Расстрел в Шарпевиле

Поделись знанием:
Перейти к: навигация, поиск

Расстрел в Шарпевиле — расстрел мирной демонстрации протеста чернокожих в Южной Африке, в поселке Шарпевиль, расположенном между городами Фандербейлпак и Феринихинг провинции Трансвааль (нынешний Гаутенг), произошедший 21 марта 1960 г.





Предыстория

«Единый закон о туземцах в городских районах» 1945 года предусматривал для чернокожих жителей ЮАС целый ряд различных пропусков, содержащих информацию о зарегистрированном служебном контракте с нанимателем, и разрешающих поиск работы в определенном районе.

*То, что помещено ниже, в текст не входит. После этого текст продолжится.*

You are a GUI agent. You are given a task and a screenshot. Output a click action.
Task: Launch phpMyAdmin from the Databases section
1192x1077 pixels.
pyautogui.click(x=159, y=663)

В 1952 году был издан новый закон, цинично озаглавленный «Об отмене закона о пропусках». Он принуждал каждого чернокожего мужчину, вне зависимости от того, должен ли он был носить ранее пропуск, всегда иметь при себе специальную учетную книжку, где указывались полное имя держателя, налоговый номер, разрешение на пребывание в городской зоне, разрешение на поиск работы в городе, разрешение Бюро труда, ежемесячно обновляемая подпись работодателя, подтверждавшего, что держатель продолжает быть его работником, а также некоторые другие данные. Ещё более неприятным, чем сама необходимость использования учетной книжки, было то, что её следовало предъявлять по требованию любого полицейского и ещё пятнадцати других категорий чиновников. Отказ предъявить книжку расценивался как правонарушение, за которое африканец мог быть заключен под стражу на срок до 30 суток, в течение которых полиция устанавливала его личность. В течение двенадцати месяцев, с 30 июня 1965 года по 30 июня 1966 года, за нарушение закона о пропусках было наказано не менее 479 114 африканцев. Во времена шарпевильского расстрела за подобные нарушения ежедневно заводилось около 1000 судебных дел. К 1966 году их количество возросло до 1300 в день. В 1960 году правительство ЮАС, впервые за всю историю страны, решило распространить действие закона о пропусках и на женщин.

События

Африканский национальный конгресс (АНК) и Панафриканский конгресс (ПАК), боровшиеся против режима апартеида решили провести акции протеста против закона о пропусках в марте 1960 г.[1] Ранним утром 21 марта от 5000 до 7000 чернокожих пришли к зданию полицейского участка в Шарпевиле и предложили полицейским арестовать себя за отсутствие учетных книжек. [2]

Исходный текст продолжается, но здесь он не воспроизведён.